[Collected data entries]
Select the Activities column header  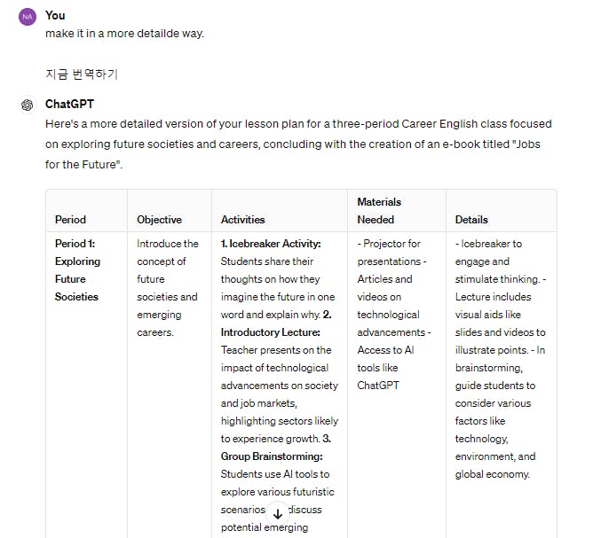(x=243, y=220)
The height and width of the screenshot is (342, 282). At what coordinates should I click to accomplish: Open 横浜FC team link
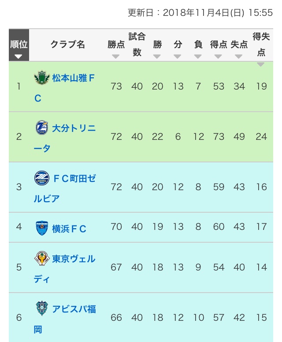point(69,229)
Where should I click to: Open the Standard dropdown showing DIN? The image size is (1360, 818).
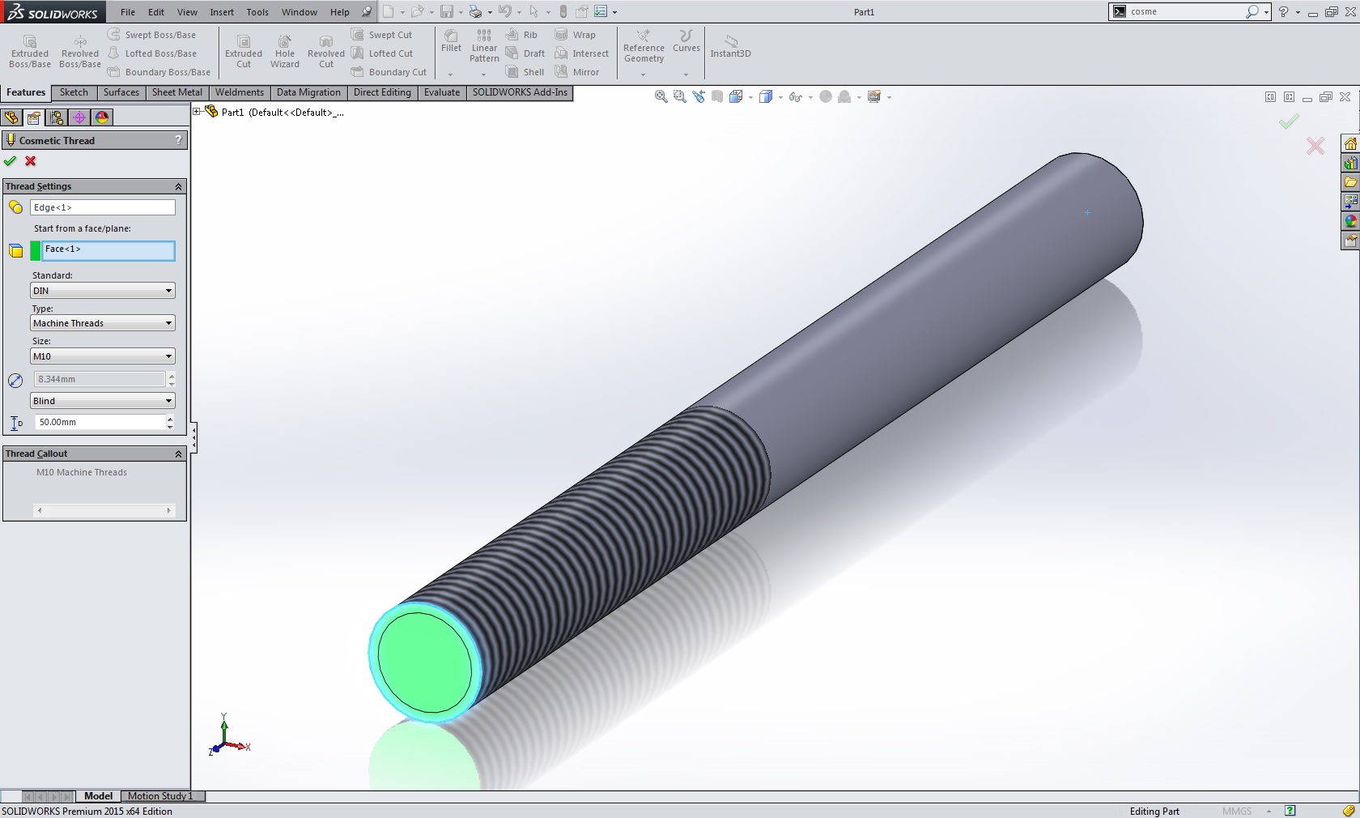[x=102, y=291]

The task: A faithful copy is needed of the lines from the one containing "Where should I" through the last line of the data above, with pictures left out.

Solution to this task:
Where should I click to: Open the Standard dropdown showing DIN? The image size is (1360, 818).
[x=102, y=291]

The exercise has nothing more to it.